A token is roughly a word but it can be half a word:

["I", "love", "dough", "nuts"]

This happens because tokenization uses a fixed algorithm built on common language patterns so unusual or rare words get carved up because the tokenizer simply has no single token for them. "Doughnuts" might survive intact. A word you invented (i.e taxes) definitely won't.




So okay, the model has its tokens. But what does it do with them?

How does it gather that this man, with a stomach that could be flatter and a sweet tooth to worry any dentist, loves doughnuts?

Well, it plots the tokens on a graph.

Each token gets converted into a list of numbers — called a vector — and this vector is its address in a vast mathematical space. We call this an embedding.

"I"          → [0.1, 0.2]
"love" → [0.9, 0.8]
"doughnuts" → [0.8, 0.7]
"taxes" → [0.1, 0.1]

(Real vectors have hundreds of dimensions, not two but the idea is the same)

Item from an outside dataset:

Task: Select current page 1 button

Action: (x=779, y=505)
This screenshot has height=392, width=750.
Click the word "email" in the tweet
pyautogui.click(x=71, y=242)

Words that are similar in meaning end up living near each other in this space:



Example: semantic mapping of doughnuts, love, I and taxes
"Doughnuts" and "love" are neighbours. "Doughnuts" and "taxes" are not. The model knows what each word means — roughly — by knowing where it lives.

But here's the problem.

The model has no idea that "love" came second. It sees three addresses in a city but doesn't know the order you visited them. And order matters enormously:

"dog bites man"  ≠  "man bites dog"

Same tokens. Very different evenings.

So the model adds a positional encoding to each token's vector a small mathematical signal that says: you were first, you were second, you were third.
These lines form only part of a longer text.